Беседа соткана из пауз
Алексей Николаевич Стариков родился в Подмосковье. Образование высшее. Кандидат технических наук, доцент. С 1984 года член СП СССР и Национального союза писателей Украины. Автор 15?книг стихотворений для детей, вышедших в разное время в издательствах Днепропетровска, Харькова, Киева и Москвы. Дипломант международной литературной премии «Облака» (Москва, 2008) в номинации «Лучшая книга года для детей», учрежденной Международным сообществом писательских союзов (МСПС) и издательством «Кислеркомпани». Лауреат литературной премии им. Дмитрия Кедрина в номинации «Литература для детей» (Украина, 2009). Серебряный лауреат международного конкурса Национальной литературной премии «Золотое перо Руси» 2010 г. в номинации «Произведения для детей» (Москва).
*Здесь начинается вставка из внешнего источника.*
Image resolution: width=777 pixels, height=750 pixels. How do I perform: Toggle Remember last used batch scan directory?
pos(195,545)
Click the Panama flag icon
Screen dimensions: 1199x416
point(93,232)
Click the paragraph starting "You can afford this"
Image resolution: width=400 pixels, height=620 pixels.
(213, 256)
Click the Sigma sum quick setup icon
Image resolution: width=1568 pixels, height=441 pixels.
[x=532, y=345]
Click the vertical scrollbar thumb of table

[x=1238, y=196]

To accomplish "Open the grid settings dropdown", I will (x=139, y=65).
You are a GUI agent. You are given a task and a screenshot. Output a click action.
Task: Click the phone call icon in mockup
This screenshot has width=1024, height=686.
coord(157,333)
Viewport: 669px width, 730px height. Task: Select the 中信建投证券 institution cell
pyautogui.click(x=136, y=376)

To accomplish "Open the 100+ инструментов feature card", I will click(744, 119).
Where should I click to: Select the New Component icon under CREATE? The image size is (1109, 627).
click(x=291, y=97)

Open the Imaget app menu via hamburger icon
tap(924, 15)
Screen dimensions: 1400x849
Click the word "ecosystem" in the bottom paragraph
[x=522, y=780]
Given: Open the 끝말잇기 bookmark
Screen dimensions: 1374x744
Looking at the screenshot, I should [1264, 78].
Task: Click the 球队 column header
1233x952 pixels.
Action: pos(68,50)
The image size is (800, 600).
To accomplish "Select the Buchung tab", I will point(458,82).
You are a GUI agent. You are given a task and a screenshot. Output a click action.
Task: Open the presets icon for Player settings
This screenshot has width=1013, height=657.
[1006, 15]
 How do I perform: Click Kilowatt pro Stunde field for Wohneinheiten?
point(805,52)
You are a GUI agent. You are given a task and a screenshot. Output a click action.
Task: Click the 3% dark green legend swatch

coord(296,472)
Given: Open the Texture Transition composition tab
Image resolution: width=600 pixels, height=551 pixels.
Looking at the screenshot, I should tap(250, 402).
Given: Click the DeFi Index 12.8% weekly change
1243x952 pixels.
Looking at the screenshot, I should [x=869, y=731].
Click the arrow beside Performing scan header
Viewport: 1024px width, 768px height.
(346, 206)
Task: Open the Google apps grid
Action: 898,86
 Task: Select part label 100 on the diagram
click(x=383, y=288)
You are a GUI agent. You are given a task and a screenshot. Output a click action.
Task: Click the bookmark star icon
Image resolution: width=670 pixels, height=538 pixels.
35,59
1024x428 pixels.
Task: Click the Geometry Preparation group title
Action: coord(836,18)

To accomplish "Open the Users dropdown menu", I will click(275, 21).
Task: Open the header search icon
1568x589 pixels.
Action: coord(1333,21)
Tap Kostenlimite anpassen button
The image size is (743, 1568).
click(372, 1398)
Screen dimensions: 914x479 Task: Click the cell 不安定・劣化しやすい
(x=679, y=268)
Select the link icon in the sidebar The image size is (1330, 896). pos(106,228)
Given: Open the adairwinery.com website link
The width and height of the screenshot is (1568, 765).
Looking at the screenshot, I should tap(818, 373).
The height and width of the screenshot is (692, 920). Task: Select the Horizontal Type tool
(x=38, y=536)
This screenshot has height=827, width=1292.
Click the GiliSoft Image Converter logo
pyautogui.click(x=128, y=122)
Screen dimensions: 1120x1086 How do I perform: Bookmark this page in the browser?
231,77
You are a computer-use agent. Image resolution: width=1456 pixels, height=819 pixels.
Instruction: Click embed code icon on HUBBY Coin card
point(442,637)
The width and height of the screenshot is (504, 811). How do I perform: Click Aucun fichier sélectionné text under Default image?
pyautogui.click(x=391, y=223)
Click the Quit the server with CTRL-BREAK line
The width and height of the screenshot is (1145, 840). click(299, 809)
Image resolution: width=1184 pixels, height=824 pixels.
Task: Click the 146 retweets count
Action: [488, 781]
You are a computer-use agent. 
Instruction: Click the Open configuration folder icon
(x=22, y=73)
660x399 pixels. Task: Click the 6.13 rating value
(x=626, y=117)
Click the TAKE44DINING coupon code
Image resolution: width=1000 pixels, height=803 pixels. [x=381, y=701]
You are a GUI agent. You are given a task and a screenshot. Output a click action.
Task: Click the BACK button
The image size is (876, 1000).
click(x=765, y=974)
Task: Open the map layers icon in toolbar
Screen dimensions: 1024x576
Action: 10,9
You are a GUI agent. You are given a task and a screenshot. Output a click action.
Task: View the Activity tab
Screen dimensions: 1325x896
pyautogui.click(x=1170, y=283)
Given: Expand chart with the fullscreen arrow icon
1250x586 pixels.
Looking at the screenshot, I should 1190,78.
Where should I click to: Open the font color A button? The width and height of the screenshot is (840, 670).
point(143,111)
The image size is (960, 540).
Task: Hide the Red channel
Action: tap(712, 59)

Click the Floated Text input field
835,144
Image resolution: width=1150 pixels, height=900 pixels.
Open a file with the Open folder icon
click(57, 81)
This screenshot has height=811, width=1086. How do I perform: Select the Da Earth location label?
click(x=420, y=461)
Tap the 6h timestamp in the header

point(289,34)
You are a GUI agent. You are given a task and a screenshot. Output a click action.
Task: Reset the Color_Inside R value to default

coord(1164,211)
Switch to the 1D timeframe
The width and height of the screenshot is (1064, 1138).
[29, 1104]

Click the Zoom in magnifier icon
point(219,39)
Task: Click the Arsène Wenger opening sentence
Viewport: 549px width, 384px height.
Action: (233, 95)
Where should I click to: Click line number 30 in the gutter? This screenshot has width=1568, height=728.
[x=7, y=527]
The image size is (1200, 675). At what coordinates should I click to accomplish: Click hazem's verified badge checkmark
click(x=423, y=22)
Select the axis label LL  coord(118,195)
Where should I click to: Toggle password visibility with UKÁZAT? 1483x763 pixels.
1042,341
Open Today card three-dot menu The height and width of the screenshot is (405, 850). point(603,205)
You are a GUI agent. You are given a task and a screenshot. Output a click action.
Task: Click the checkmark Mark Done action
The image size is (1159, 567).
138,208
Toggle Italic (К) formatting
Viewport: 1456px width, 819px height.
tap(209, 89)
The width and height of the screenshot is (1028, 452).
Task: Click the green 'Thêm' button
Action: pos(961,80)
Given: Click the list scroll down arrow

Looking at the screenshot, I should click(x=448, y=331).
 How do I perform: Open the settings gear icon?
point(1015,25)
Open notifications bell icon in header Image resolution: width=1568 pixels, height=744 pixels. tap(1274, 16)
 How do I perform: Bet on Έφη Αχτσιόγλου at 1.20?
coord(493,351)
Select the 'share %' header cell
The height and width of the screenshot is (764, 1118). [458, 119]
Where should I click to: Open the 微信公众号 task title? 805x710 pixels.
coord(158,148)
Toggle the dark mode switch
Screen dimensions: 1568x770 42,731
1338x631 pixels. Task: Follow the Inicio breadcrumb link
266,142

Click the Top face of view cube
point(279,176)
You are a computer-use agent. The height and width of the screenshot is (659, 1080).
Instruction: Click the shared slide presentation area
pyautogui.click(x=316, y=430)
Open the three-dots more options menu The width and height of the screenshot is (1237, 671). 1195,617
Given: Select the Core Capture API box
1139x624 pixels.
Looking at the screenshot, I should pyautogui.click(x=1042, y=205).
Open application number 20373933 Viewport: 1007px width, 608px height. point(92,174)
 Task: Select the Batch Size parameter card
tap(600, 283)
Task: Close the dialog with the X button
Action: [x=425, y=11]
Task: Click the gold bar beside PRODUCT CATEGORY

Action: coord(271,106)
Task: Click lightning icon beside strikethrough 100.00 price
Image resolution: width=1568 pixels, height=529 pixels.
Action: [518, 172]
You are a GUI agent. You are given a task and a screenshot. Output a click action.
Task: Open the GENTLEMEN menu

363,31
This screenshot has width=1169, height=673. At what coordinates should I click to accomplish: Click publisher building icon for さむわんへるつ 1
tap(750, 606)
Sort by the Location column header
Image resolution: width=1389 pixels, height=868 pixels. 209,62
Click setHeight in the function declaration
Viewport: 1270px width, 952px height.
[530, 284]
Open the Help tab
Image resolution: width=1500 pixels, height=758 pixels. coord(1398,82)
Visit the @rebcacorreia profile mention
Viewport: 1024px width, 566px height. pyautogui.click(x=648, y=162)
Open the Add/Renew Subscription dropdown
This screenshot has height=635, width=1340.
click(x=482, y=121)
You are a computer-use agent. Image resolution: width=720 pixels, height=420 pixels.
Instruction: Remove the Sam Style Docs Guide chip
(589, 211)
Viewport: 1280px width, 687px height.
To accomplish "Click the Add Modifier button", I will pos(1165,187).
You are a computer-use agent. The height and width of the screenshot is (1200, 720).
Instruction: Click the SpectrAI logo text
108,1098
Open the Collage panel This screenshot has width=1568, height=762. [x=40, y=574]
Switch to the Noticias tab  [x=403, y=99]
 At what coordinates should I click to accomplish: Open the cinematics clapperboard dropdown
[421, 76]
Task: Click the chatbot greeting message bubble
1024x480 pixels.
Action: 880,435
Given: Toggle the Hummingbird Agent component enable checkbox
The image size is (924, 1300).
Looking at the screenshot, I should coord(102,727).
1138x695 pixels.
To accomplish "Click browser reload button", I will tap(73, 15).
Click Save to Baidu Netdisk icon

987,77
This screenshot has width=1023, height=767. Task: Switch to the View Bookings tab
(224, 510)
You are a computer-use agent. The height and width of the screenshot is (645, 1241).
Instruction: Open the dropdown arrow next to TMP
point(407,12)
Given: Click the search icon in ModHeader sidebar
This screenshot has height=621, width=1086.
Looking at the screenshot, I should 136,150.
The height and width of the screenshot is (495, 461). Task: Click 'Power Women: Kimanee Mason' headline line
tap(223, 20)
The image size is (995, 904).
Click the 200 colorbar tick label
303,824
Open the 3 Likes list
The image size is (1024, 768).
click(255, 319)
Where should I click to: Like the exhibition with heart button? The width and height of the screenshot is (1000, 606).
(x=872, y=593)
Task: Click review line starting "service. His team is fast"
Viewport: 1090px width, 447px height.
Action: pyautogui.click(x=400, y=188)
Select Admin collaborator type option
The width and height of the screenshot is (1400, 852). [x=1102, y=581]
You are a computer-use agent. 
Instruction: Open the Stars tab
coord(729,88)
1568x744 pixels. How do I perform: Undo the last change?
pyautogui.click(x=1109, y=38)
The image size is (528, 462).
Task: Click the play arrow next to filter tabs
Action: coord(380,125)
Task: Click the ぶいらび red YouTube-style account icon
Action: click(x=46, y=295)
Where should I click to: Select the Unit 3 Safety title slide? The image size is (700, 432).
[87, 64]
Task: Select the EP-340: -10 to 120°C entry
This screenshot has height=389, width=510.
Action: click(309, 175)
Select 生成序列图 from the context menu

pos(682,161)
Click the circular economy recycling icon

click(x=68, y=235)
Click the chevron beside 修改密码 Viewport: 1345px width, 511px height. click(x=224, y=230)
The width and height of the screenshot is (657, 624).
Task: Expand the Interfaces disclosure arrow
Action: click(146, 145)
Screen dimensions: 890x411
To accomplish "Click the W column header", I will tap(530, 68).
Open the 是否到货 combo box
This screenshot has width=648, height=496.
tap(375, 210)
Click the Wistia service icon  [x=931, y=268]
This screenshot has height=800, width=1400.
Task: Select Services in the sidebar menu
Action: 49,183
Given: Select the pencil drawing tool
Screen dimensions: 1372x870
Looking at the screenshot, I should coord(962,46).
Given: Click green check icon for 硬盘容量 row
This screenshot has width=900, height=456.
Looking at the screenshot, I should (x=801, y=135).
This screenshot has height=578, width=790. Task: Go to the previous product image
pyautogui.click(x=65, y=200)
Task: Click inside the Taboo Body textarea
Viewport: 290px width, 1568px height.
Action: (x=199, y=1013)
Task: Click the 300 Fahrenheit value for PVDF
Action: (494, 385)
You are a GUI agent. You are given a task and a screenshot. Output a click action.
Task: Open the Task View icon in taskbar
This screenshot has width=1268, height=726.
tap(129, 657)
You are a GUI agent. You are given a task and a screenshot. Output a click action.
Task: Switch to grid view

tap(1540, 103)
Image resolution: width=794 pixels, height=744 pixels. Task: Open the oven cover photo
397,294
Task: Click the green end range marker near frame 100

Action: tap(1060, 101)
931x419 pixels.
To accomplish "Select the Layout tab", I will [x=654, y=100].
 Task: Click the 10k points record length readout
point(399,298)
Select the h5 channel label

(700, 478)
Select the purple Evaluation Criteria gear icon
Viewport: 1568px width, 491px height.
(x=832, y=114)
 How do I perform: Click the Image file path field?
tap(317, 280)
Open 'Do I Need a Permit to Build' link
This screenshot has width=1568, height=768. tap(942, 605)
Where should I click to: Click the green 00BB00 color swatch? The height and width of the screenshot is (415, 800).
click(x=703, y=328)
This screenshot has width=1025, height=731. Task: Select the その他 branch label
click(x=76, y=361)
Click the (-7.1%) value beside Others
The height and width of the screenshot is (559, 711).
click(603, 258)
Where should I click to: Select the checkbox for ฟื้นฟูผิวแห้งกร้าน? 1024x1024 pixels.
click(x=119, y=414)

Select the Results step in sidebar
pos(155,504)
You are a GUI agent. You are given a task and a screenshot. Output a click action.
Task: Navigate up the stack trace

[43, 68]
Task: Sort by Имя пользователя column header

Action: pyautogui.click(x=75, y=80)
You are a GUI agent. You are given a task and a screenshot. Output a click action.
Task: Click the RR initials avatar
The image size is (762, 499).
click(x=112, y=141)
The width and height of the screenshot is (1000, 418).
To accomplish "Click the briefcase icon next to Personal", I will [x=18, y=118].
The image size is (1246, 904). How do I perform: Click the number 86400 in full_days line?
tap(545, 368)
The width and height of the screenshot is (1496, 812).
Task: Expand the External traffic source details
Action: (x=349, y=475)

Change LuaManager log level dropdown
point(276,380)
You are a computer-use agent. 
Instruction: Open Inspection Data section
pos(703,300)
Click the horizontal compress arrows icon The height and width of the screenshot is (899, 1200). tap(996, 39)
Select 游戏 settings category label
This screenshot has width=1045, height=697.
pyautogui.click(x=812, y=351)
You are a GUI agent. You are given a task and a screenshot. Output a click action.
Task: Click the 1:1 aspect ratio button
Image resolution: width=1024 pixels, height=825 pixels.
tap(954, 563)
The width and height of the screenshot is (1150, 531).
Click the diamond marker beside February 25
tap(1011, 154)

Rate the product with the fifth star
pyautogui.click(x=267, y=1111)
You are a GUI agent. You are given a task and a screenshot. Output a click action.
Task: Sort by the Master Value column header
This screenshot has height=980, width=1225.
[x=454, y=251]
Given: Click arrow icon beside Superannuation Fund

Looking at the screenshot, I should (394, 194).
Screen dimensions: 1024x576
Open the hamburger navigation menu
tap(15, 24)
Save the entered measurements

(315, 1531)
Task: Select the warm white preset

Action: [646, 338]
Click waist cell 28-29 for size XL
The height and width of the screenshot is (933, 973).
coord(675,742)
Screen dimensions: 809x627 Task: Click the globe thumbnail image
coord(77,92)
В настоящее время живет в Кривом Роге (Украина).
Весна
Весна!
И сразу не до сна —
вовсю звенит капель.
И цель далекая ясна,
и достижима цель.
Сквозь застарелый,
плотный снег
накопленной тоски
растут и крепнут
по весне
забытых чувств ростки.
И веришь:
все, чего хотел,
исполнится весной,
и нет неразрешимых дел,
и беды —
стороной.
Весна.
И четче сердца стук,
и невозможен сбой...
А жизнь пульсирует вокруг,
ритм ускоряя свой.
Нам жаль его
За окнами звенящий день весенний,
и жаль преподавателя слегка,
увязнувшего в дебрях уравнений,
которыми исписана доска.
Нам жаль его,
обсыпанного мелом,
влюбленного в мудреный свой предмет,
но за окном идет девчонка в белом —
и выбора у нас другого нет:
мы смотрим,
отложив свои конспекты,
как вдаль она уходит
не спеша.
В минуты эти ни декан,
ни ректор,
ни даже бог —
никто нам не мешай!
А перед нею мир такой огромный,
что черта с два отыщешь горизонт!
Дымит вдали невидимая домна,
гудит неразличимый самолет.
Семестр стремится к строгому финалу,
а мы ведем себя
как дураки...
И горбятся уныло интегралы
в двумерной,
скучной
плоскости доски.
Волшебная линия
Есть в тебе волшебная линия,
незаметная для других,
в слове,
в жесте,
в коротком имени,
в светлом взгляде глаз голубых.
Эта линия переменчива,
то округлая,
как волна,
то с изломами бесконечными,
то натянута,
как струна.
Без нее
стало б все обыденным,
без нее —
быть иной тебе.
Но проходит она
невидимо
по твоей
и моей судьбе.
Иногда
едва уловимая —
отыщи-ка
поди
ее! —
есть она в тебе,
эта линия —
наказанье
и счастье мое.
Сын
Лобастый,
в синяках,
как поле в васильках,
как небо в синих звездах.
В кровать загнать —
никак:
привык ложиться поздно!
Во всем,
что ни возьмешь,
перечит,
словно ерш,
как будто ветер встречный.
Отшлепаешь!
Ну, что ж,
не без того,
конечно.
А он в ответ —
молчок,
лишь смотрит,
как бычок,
из-подо лба крутого —
все,
дескать,
нипочем.
И жаль его —
такого!
Обиды не хранит:
немного посопит,
как ежик
или чайник,
и вот уже бежит
делиться страшной тайной!
И вновь,
как говорят,
у нас
любовь и лад
и всякое такое...
И миру каждый рад!
И жить —
прекрасней вдвое!
Сигарета
А сигарета догорает,
и невесомый дым витает,
и тонкий бестелесный запах,
как наважденье, пропадает.
Мы в сложных отношеньях снова,
имеет вес любое слово,
но этих слов настолько мало,
что даже тишина весома.
Беседа соткана из пауз,
в душе смятение и хаос,
и рушатся дворцы и замки,
воздушные, как оказалось.
И остаются только звезды,
и ломкий от мороза воздух,
и пониманье катастрофы,
спасаться от которой поздно.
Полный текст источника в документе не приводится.